Mansbach says that the online spread of "Go the F*** to Sleep" started before the PDF hit the Net. He did a reading of the text on April 23, in Philadelphia. He told the audience that they could preorder the book on Amazon, and the next morning, he says, it was 125th-best seller.

Adam Mansbach
"Go the F*** to Sleep" author Adam Mansbach. Sarah Millet

He had sent the PDF of the book to a few booksellers -- a common practice in publishing. And then, Mansbach says, "Innocently enough, it was forwarded. And it went from there."

Mansbach, a novelist, never intended the world to be able to see his book, for free, online, and before the print version was available. "To show how Web-savvy we were, " he says self-deprecatingly, "We were trying to do cease and desist orders at first."

He even reached out to individuals who were sharing the PDF on Facebook accounts. Mansbach says he asked one Facebook user to remove the PDF from their page, and the response was, "'Ok, If you want, but 300 people asked me where I could get the book.'"

There was a "gradual dawning that it wasn't hurting us," he says. After about a week, Mansbach and his publisher, Akashic Books, ceased trying to stanch the spread of the book.

Mansbach still has not given the piracy of this book his full support.

"It helped us," he says, "but it would have hurt most people. We had a perfect storm. The idea of pirating I don't want to be too romantic about or supportive of."

And clearly, there's more to the success of "Go the F*** to Sleep" than its accidental marketing campaign. Mansbach realizes that it's the product itself, which touches a deep nerve with parents, that's at least as important to its success. As the full PDF version of the book circulated, he says, "People were able to see that we delivered on the promise of the premise. That it wasn't a one-note joke. It was beautiful, an art object."

Other publishers have, however, latched on to the see-it-free-first model that Mansbach accidentally took such great advantage of. Akashic Books sold the audio rights to Audible.com, which hired Samuel L. Jackson to read the book. That recording is available for free right now, unabridged and uncensored. Jackson will read TV-friendly excerpts from the book tonight on the Letterman show. (CBS produces the Letterman show and is also the parent company of CNET News.)
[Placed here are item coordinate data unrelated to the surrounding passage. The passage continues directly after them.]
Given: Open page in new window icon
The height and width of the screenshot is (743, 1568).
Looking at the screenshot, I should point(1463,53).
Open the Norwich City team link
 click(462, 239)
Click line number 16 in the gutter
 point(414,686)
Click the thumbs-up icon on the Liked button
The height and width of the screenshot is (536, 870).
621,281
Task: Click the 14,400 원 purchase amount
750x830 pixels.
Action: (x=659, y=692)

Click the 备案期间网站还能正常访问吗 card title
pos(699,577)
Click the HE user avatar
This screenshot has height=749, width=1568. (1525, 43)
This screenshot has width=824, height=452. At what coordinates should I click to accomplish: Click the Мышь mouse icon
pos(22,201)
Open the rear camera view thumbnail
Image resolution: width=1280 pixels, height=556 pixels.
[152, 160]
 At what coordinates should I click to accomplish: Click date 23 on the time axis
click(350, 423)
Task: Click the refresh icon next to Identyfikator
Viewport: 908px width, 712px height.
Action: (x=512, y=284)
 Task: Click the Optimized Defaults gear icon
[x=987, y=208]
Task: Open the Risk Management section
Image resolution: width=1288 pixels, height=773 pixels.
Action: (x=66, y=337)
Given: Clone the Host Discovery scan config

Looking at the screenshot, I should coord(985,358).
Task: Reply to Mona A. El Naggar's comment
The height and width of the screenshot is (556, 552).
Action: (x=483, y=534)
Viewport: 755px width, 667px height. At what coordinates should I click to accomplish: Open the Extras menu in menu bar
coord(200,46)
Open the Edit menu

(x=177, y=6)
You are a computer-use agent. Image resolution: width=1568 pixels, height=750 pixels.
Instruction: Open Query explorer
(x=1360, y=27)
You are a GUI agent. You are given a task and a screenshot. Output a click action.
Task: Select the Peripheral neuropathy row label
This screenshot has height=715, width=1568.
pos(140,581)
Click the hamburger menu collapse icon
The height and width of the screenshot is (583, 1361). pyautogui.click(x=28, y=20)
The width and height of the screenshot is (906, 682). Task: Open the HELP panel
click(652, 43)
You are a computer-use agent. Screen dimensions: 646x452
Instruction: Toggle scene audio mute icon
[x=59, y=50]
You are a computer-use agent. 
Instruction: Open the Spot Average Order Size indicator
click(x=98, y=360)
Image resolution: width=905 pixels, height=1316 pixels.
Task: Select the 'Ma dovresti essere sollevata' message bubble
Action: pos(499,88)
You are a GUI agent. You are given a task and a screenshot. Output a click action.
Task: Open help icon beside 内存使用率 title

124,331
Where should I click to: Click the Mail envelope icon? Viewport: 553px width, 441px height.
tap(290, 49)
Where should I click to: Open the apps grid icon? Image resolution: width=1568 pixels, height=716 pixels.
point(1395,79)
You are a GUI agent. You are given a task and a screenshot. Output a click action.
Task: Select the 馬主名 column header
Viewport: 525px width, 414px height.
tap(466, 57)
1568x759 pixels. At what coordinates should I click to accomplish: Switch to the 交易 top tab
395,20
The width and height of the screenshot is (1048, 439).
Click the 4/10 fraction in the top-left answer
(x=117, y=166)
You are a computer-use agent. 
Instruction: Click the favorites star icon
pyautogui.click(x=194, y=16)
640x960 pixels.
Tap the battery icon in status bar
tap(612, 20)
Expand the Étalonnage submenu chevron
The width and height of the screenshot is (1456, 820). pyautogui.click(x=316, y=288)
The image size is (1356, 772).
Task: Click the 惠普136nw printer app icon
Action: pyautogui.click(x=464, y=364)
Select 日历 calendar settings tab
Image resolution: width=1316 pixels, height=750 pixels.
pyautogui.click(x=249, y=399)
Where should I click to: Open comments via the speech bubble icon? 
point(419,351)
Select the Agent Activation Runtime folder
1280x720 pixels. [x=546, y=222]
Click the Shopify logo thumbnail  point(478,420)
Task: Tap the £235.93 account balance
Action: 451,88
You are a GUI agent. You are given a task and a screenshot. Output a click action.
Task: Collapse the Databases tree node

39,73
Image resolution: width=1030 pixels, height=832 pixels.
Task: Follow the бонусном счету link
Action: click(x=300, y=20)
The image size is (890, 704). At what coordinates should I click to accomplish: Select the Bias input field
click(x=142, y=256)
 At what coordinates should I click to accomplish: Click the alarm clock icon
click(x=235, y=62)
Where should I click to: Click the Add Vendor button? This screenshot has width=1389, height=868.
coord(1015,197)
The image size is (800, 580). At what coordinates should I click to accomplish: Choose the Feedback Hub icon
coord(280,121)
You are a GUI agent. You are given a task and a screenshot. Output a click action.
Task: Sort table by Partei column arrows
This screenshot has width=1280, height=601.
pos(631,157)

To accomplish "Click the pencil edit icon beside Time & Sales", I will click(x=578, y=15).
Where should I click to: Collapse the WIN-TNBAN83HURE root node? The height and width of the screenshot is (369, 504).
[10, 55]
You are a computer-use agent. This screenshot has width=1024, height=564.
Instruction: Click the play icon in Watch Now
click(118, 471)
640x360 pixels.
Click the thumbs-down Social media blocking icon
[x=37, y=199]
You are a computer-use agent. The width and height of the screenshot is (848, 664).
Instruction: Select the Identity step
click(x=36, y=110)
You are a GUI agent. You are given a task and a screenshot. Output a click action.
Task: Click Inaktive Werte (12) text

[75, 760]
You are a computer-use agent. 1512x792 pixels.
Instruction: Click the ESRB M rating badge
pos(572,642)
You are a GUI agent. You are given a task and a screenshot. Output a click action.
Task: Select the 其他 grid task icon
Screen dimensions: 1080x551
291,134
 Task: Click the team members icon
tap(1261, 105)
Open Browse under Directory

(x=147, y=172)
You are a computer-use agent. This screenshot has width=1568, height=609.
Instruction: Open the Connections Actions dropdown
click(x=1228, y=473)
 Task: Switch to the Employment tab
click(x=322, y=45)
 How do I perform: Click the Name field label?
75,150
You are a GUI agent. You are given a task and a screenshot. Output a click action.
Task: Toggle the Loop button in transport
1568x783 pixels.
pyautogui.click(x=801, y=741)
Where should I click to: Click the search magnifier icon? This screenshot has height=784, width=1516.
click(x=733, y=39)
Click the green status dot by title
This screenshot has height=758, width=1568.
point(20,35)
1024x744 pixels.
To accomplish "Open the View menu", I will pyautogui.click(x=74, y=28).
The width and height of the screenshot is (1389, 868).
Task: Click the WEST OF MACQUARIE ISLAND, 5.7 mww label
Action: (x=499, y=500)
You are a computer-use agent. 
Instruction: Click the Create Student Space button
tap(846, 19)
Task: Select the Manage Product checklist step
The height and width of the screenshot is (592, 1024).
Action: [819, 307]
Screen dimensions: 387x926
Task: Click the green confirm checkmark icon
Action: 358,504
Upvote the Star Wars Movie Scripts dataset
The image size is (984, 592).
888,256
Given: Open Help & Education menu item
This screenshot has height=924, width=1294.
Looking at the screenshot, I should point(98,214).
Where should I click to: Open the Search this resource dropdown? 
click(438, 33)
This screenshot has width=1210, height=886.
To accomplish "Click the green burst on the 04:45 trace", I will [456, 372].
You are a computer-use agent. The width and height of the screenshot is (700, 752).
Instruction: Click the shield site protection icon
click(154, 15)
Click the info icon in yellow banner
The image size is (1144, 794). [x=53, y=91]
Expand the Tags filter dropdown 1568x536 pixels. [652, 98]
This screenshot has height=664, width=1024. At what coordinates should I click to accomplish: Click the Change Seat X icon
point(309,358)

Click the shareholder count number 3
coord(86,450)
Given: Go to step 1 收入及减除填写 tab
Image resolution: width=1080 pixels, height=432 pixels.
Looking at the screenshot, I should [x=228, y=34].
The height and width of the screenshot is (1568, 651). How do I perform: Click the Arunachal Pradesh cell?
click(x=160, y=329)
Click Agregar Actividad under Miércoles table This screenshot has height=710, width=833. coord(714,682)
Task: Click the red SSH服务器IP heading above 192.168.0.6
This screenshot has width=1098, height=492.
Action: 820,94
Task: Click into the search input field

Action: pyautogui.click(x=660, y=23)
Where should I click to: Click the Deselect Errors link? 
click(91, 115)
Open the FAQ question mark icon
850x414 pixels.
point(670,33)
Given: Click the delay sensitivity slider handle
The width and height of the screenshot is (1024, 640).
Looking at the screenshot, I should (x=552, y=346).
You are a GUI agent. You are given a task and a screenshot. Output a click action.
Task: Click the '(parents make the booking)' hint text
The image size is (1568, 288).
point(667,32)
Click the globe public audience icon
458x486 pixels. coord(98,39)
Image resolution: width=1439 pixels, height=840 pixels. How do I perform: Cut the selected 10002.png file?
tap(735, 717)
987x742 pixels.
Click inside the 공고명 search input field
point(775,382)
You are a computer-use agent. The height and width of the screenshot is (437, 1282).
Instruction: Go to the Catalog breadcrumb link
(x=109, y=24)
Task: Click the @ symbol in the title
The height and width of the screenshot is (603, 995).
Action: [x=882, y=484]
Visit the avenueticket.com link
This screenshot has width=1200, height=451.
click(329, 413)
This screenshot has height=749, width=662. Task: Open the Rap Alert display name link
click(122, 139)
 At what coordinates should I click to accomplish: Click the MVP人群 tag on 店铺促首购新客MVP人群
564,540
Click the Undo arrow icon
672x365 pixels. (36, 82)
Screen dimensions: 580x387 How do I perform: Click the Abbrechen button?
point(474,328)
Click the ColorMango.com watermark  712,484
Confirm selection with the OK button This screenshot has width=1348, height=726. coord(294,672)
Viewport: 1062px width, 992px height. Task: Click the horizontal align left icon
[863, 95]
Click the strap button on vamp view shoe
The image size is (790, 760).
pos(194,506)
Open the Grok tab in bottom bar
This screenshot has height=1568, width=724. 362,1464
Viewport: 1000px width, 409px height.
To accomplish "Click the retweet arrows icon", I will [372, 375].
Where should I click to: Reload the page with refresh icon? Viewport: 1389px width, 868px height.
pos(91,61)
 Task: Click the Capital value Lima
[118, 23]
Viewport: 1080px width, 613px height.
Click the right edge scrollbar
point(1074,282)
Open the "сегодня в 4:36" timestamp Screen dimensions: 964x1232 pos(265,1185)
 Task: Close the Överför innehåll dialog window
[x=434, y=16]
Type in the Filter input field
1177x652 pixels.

In talking with Mansbach, I found that his ambivalence about the piracy of his work was clear. He says he cannot see sanctioning or encouraging the free distribution of his creative work. He says, though, that he is primarily a novelist, and he would be "happy" if there were as much interest in the prepublication free distribution of his novels. "It would mean literary fiction had an audience." Right now, he says, "publishers freely distribute galleys of stuff, and nobody cares."

While piracy was never part of Mansbach's plan, he's no stranger to unconventional marketing ideas. He once proposed hiring an artist to put a mural up on Houston Street in Manhattan to promote a project. But, he says, he's found that when it comes to being creative with new media and the Web, "the big publishers never are." They do, though, demand their writers engage in social media, even if their directives seem to be more check-list items. One publisher told Mansbach he need to write a blog "three times a week," to support his work. "About what?" Mansbach asked.

Mansbach doesn't discount the role of the publisher, and like any good entrepreneur, he knows his strengths. "I want to write books, I don't want to be an industry." He also has an entrepreneur's street smarts when it comes to business. After the book took off on Amazon presales, several big publishing houses approached his small publisher, which he says has never turned a profit, to buy the book. The buy-out amounts were substantial. "We had to take them seriously," he says, but he and his current publisher turned them all down. "The deals would have put a ceiling on what we could have earned," he says.